15.1.4 Using R6 as a data storage

One pattern we have also been playing with is storing the app business logic inside one or more R6 objects. Why would we want to do that?

A. Sharing data across module

Sharing an R6 object makes it simpler to create data that are shared across modules, but without the complexity generated by reactive objects, and the instability of using global variables.

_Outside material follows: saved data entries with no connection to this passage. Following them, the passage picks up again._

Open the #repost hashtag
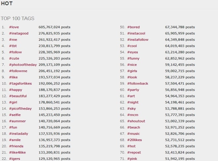[x=134, y=152]
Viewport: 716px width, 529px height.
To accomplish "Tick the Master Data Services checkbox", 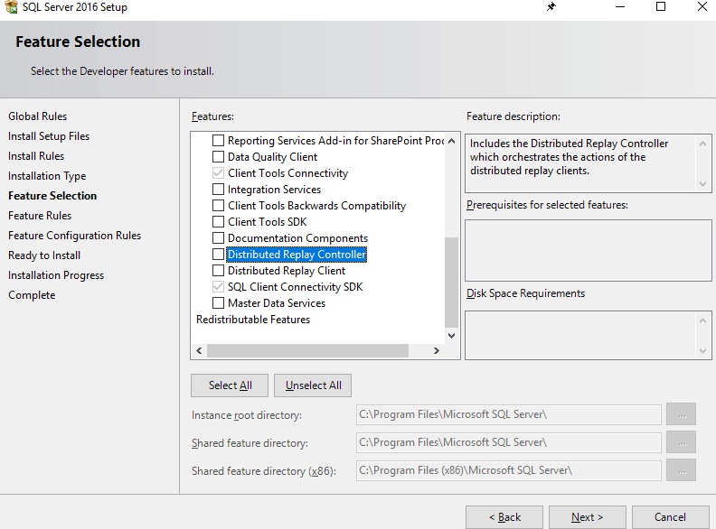I will click(x=218, y=302).
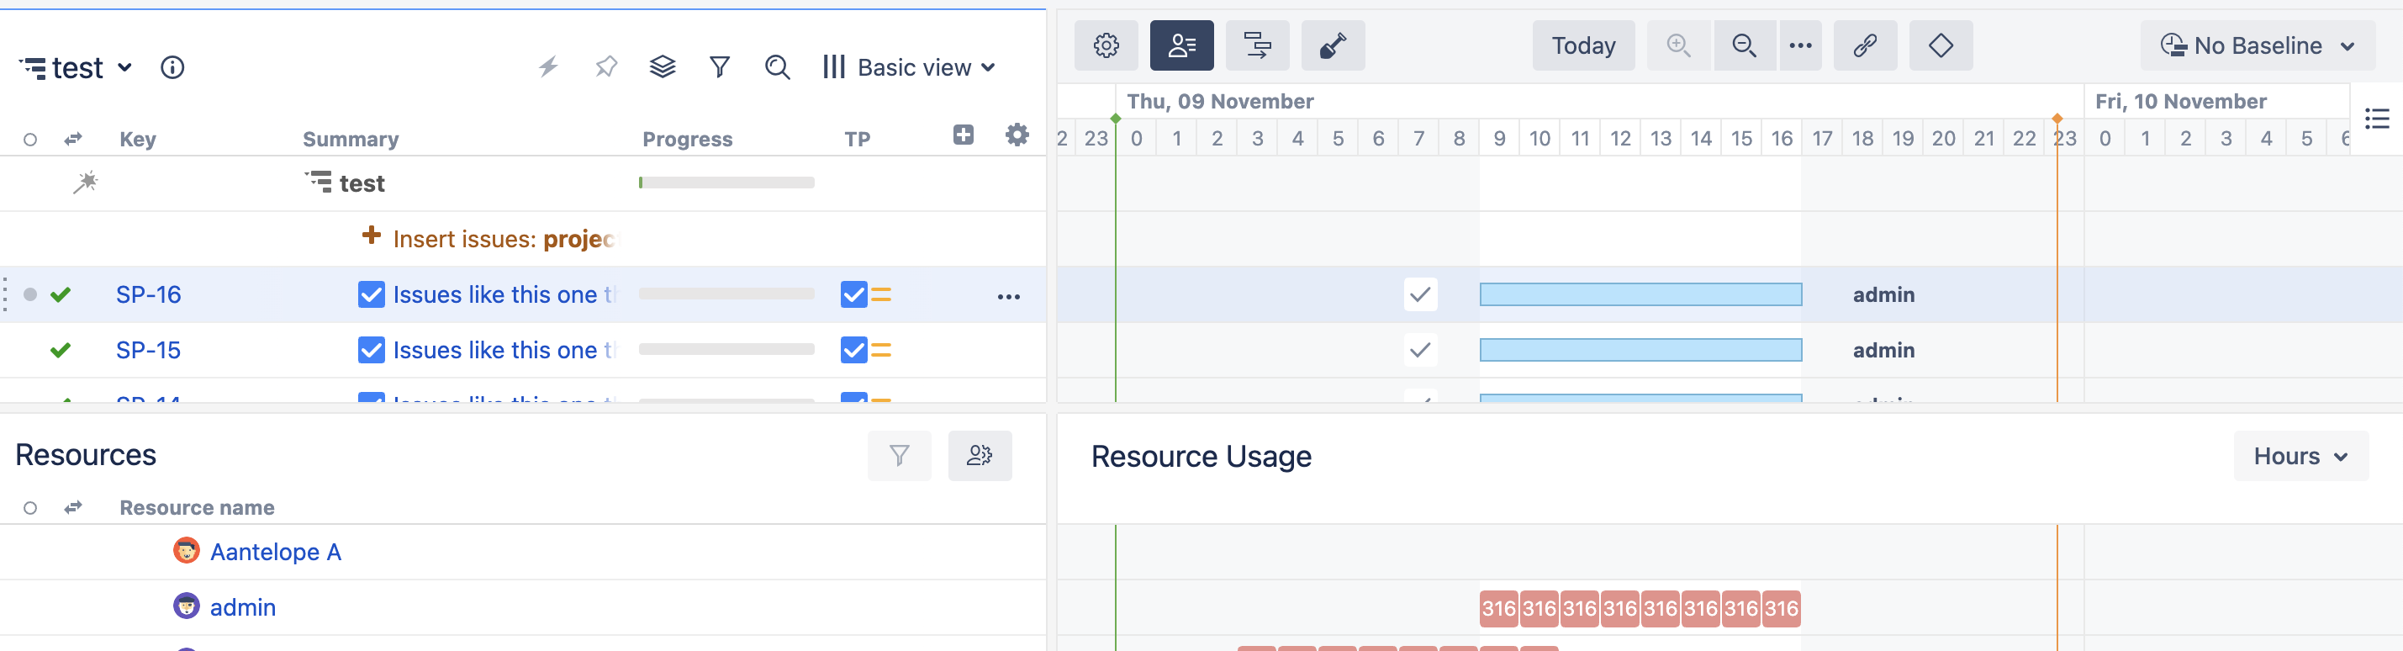Click the Today button
This screenshot has height=651, width=2403.
[x=1583, y=46]

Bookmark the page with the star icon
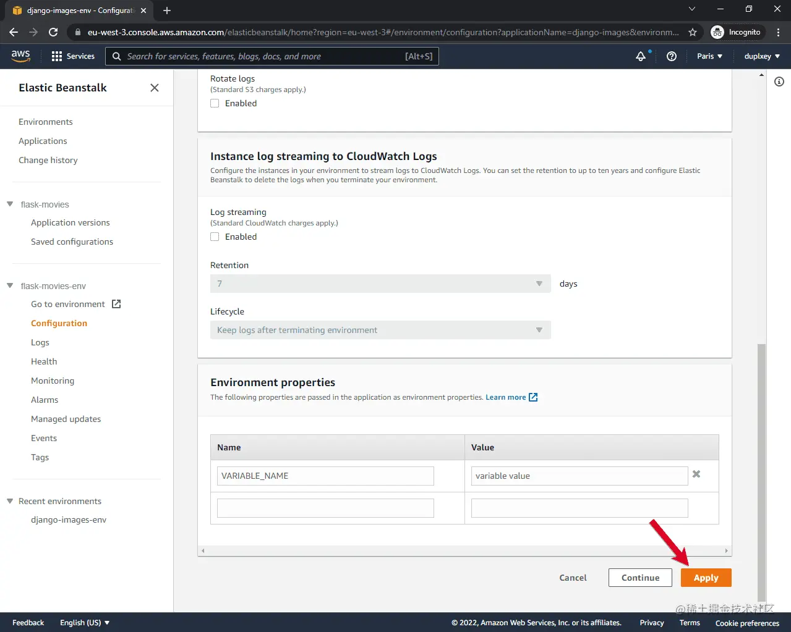tap(693, 32)
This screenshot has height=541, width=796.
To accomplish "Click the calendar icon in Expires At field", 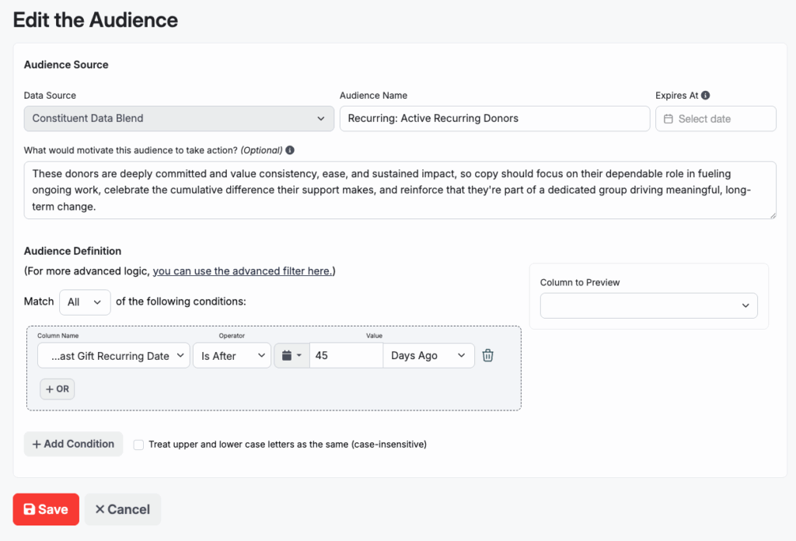I will tap(668, 119).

Basically, the idea is to hold the whole logic of your data reading/cleaning/processing/outputting inside an R6 class. An object of this class is then initiated at the top level of your application, and you can pass this object to the sub-modules. Of course, this makes even more sense if you are combining it with the trigger/watch pattern from before!

library(shiny)
data_cleaning_ui <- function(id){
  ns <- NS(id)
  tagList(
    # Defining the UI for your first module
    # [...]
  )
}

data_cleaning_server <- function(input, output, session, r6){
  
  observeEvent( input$launch_cleaning , {
    # Once the launch_cleaning input is triggered, we 
    # use the internal method from our r6 object 
    r6$clean(arg1 = input$a, arg2 = input$b)
    # Triggering the plot
    trigger("plot")
  })
  
}

plotting_ui <- function(id){
  ns <- NS(id)
  tagList(
    # Defining the UI for your second module
    # [...]
  )
}

plotting_server <- function(input, output, session, r6){
  
  # Rendering, inside this second module, the plot based on the 
  # cleaning done in the other module
  output$plot <- renderPlot({
    # We use the trigger/watch pattern from before
    watch("plot")
    # Calling the plot() method from our R6 object
    r6$plot()
  })
}


ui <- function(){
  tagList(
    # Putting our two module UIs here
    data_cleaning_ui("data_cleaning_ui"),
    plotting_ui("plotting_ui")
  )
}

server <- function(
  input, 
  output, 
  session
){
  # We start by creating a new instance of th
  r6 <- MyDataProcessing$new()
  # Passing this object to the two server functions
  callModule(data_cleaning_server, "data_cleaning_ui", r6)
  callModule(plotting_server, "plotting_ui", r6)
}

shinyApp(ui, server)

B. Get sure it is tested

During the process of building a robust {shiny} app, we strongly suggest that you test as many things as you can. This is where using an R6 for your business logic of your app makes sense: this allows you to build the whole testing of your application data logic outside of any reactive context: you simply build unit tests just as any other function.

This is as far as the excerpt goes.